Geschichte einer ungewöhnlichen Verbindung

Ich komme mit - Angelika Waldis

Ich komme mit
von Angelika Waldis

Vita Maier und Lazar Laval wohnen in einem Haus. Er zieht dort als kleiner Junge mit seinem Vater ein, sie lebte dort gefühlt seit Ewigkeiten mit ihrem Mann Jakob und Sohn Moritz. Sie hatten nichts miteinander zu tun. Was auch, wenn die ältere Dame aus irgendeinem Grunde nicht gerade als Ersatz-Omi bei den Lavals eingesprungen wäre, welche Anknüpfungspunkte hätte die beiden haben sollen? Dann ging Lazar auf ein Internat, Vita hatte ihn fast vergessen. Nach dem Tod des Vaters erbt er die Wohnung und kehrt zurück. Vita bemerkt dies, registriert die roten Turnschuhe im Flur, die beiden Studenten, die dort leben, erkennt irgendwann den Jungen von damals – und sieht, dass mit ihm irgendetwas nicht stimmt, es ihm offensichtlich nicht gut geht. Und sie nimmt sich seiner an, sie hat ja Zeit. Außer ihrem kleinen Job bei einer Hilfsorganisation hat sie nicht viel zu tun. Aus einer anfangs etwas angestrengt wirkenden Sache wird nach und nach eine Freundschaft, die beiden mögen einander und brauchen einander, der zwanzigjährige, kranke Lazar und die über siebzigjährige, körperlich eigentlich bis auf eine altersbedingte Arthrose und geistig noch voll auf der Höhe seiende Vita. Beide sind auf unterschiedliche Arten sehr einsam und wissen nicht so genau, was das Leben ihnen noch bieten soll, was sie noch vom Leben erwarten sollen – oder wollen. Sie teilen fortan ihren Alltag, ihre Sorgen, unternehmen eine Reise und fassen einen Entschluss.

 

Angelika Waldis erzählt die Geschichte einer ungewöhnlichen, tiefen Verbundenheit und Freundschaft zwischen diesen ungleichen Menschen, die doch soviel miteinander teilen können. Sie unterstützen einander, sind füreinander da. Insbesondere ihre Gedanken, in Form von „Leben ist….“ bringen ihre Gefühle und Überlegungen zum Ausdruck.

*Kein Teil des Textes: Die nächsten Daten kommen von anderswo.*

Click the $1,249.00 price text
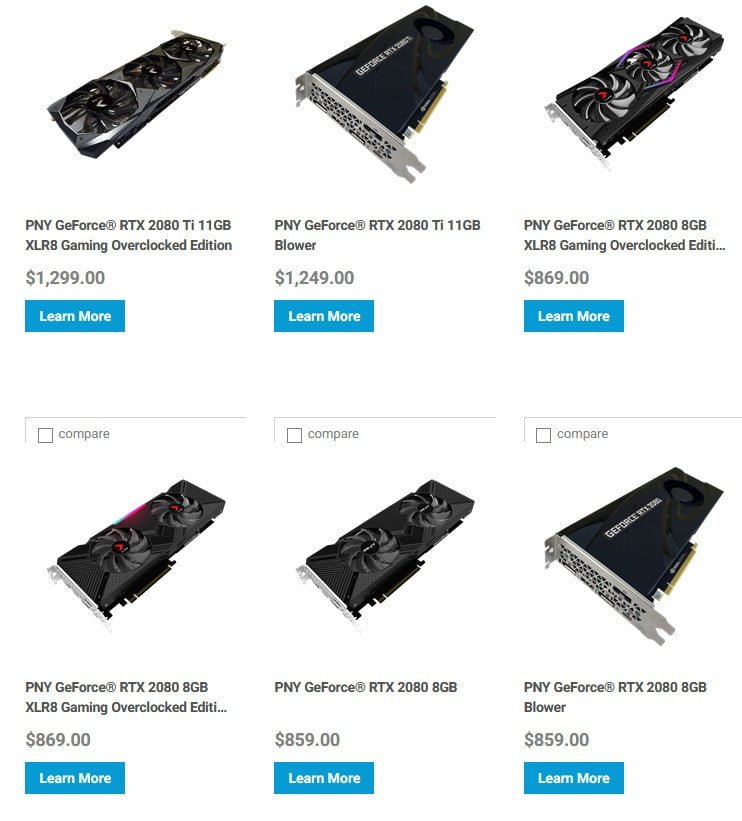The image size is (742, 821). click(x=314, y=278)
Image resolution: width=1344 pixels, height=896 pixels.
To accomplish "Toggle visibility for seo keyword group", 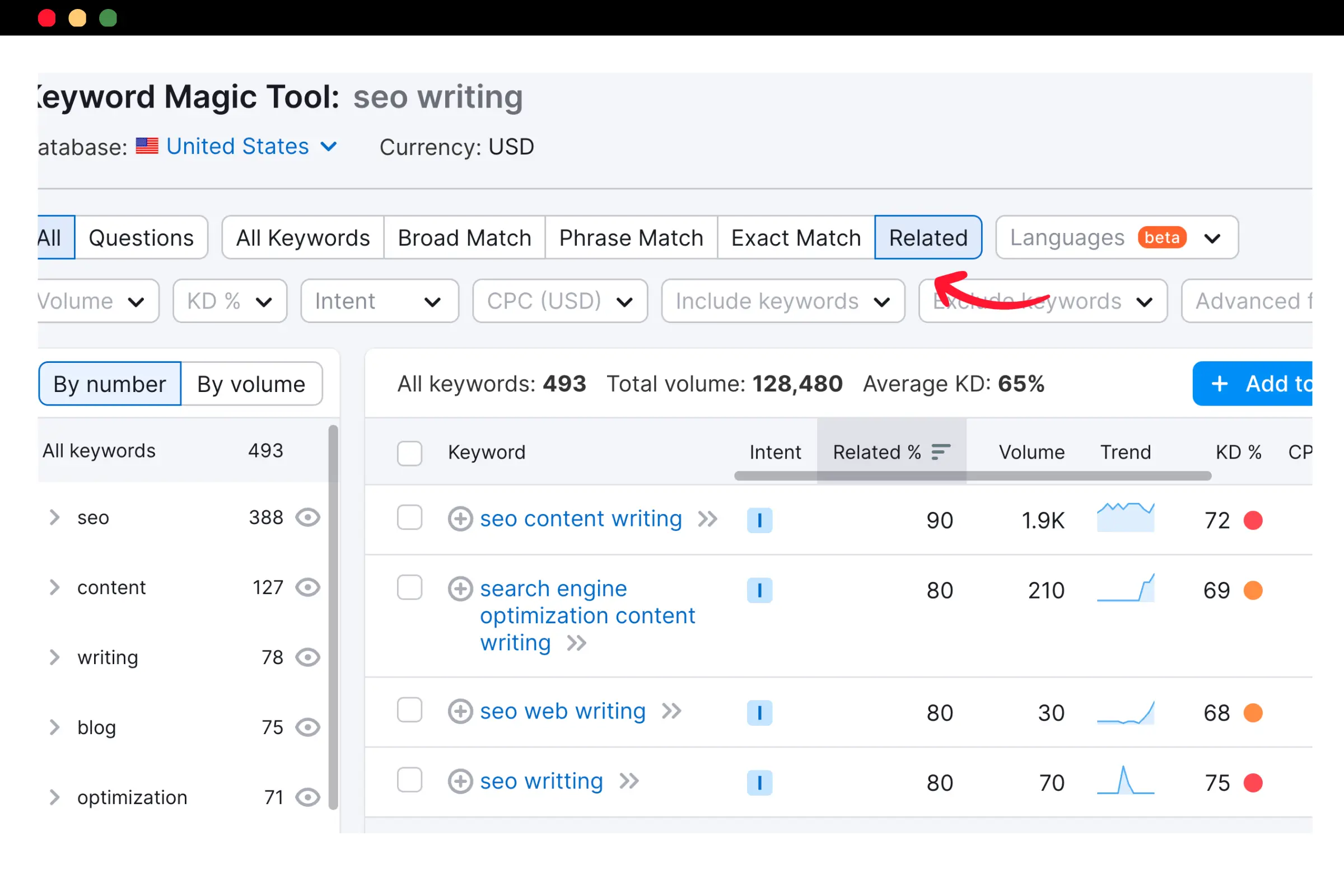I will click(x=308, y=518).
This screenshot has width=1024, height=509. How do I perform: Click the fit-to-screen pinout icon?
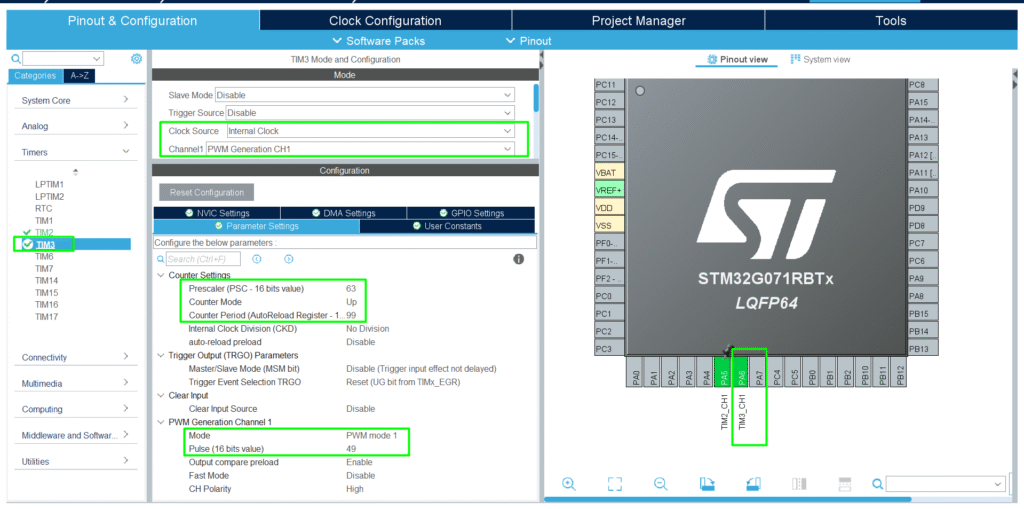[615, 484]
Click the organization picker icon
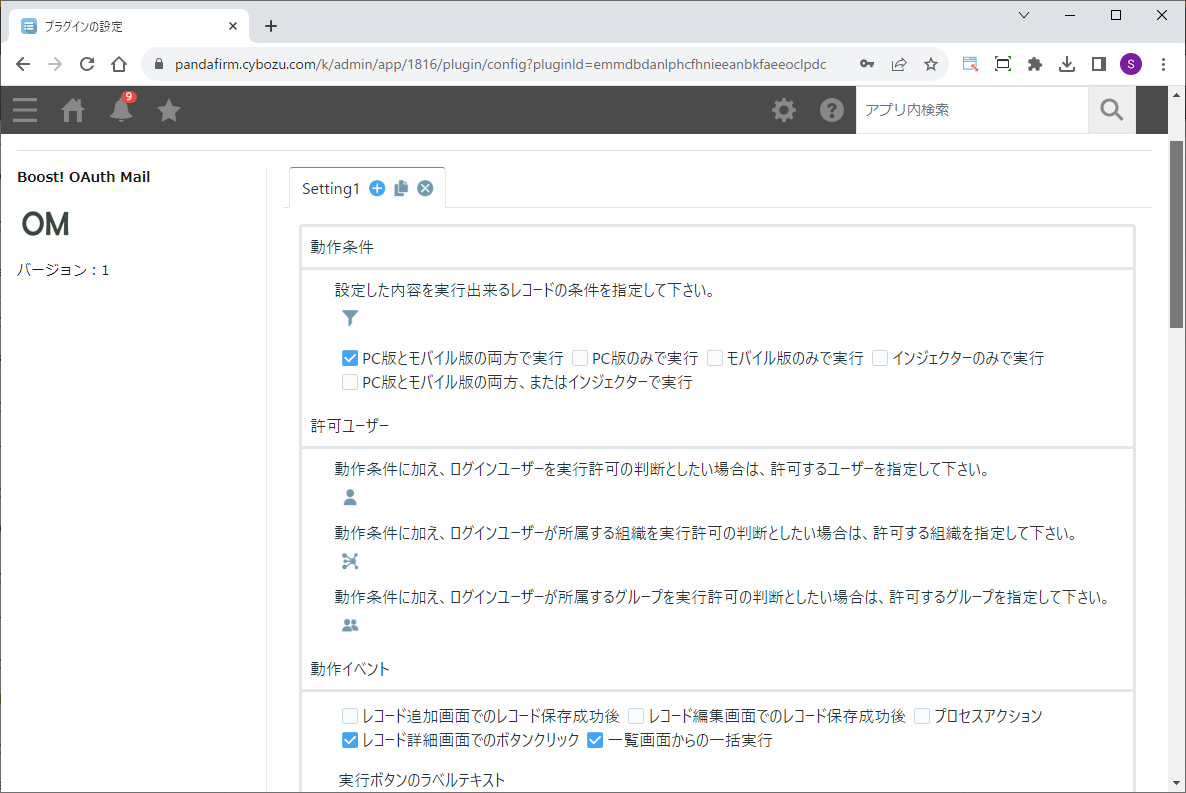This screenshot has height=793, width=1186. click(350, 561)
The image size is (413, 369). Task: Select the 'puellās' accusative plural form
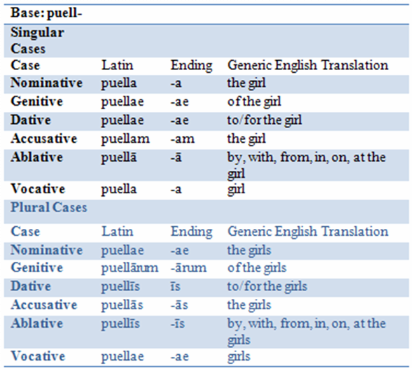point(122,305)
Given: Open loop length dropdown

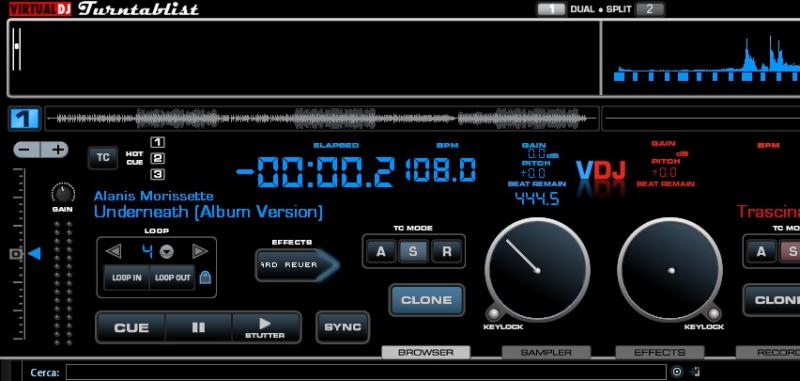Looking at the screenshot, I should point(167,251).
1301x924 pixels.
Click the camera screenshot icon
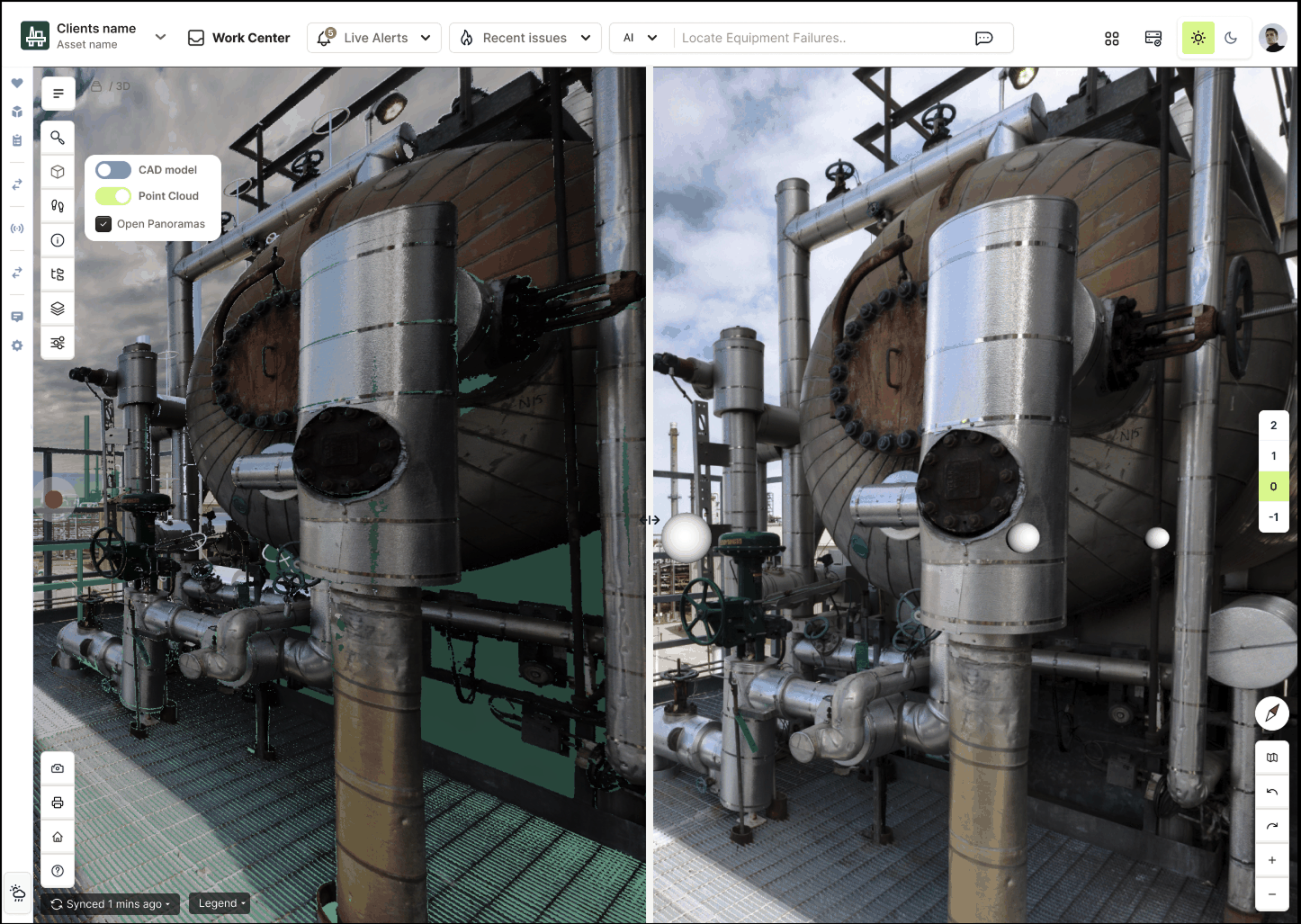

Dabei kommt ein von mir sehr geschätztes Mittel zum Trage – ein stetiger Perspektivwechsel, der der Autorin auch sprachlich wirklich gut von Lazy zu Vita und wieder zurück gelingt, jedem der beiden gibt sie eine eigene Stimme, nicht nur dadurch, dass seine Parts in der Ich-Form, ihre in der dritten Person verfasst sind.

Und eigentlich ist das auch alles rund, und durchdacht – aber es hat mich beim Lesen nicht ein einziges Mal angerührt. Die ganze Geschichte hat mich einfach sehr kalt gelassen. Schöne Sätze, kluge Sätze gibt es einige, zuvorderst immer wieder „Leben ist…“, aber nichts davon besitzt für mich eine tiefgehende Emotionalität, Empathie war bei mir nicht vorhanden. Und so richtig ist mir das erst nach dem Lesen aufgefallen und dann fand ich es merkwürdig, im Sinne von, das hätte ich im Nachhinein nicht erwartet, da das Buch doch ein solch hochemotionales Thema behandelt.

Fazit: eigentlich stimmt hier alles für mich – bis auf die Wirkung auf den Leser. Daher bleibt das Buch leider für mich enttäuschend flach und schöpft an dieser Stelle sein Potential nicht aus. Ideal wären hier wieder halbe zu vergebende Punkte: 3,5 von 5 – da das nicht geht, runde ich auf 4 auf, weil ich Idee und Stil ansonsten sehr gut fand.